Collected data entries

============================================================

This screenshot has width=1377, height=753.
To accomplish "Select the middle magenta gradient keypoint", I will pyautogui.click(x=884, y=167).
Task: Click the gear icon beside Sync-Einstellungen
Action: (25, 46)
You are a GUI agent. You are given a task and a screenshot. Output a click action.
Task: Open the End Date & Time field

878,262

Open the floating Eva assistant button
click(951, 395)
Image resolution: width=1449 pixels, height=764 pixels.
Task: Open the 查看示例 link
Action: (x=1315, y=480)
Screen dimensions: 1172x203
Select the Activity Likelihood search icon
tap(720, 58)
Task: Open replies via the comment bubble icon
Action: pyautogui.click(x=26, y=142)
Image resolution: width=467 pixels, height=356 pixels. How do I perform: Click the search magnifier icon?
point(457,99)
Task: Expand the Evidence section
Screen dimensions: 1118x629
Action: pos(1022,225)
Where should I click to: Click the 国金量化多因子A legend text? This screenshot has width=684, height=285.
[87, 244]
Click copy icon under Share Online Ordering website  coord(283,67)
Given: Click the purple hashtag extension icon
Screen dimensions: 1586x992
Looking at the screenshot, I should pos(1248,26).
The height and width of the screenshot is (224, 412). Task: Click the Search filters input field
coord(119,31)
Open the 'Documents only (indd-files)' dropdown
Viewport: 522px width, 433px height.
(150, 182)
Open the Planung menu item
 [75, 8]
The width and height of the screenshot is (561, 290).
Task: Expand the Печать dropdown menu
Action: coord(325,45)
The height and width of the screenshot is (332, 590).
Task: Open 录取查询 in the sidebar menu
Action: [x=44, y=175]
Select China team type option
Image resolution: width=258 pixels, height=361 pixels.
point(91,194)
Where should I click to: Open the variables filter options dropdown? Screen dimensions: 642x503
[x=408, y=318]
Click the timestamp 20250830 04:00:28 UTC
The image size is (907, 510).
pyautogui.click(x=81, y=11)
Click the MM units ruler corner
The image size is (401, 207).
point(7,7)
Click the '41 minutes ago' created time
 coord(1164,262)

============================================================

## EXERCISE PROMPT
Precisely the line with "Click the MM units ruler corner" and the lines after it, up to the last line of the entries above, are to be reproduced, and nothing more.

## SOLUTION TO THE PROBLEM
Click the MM units ruler corner
The image size is (401, 207).
point(7,7)
Click the '41 minutes ago' created time
 coord(1164,262)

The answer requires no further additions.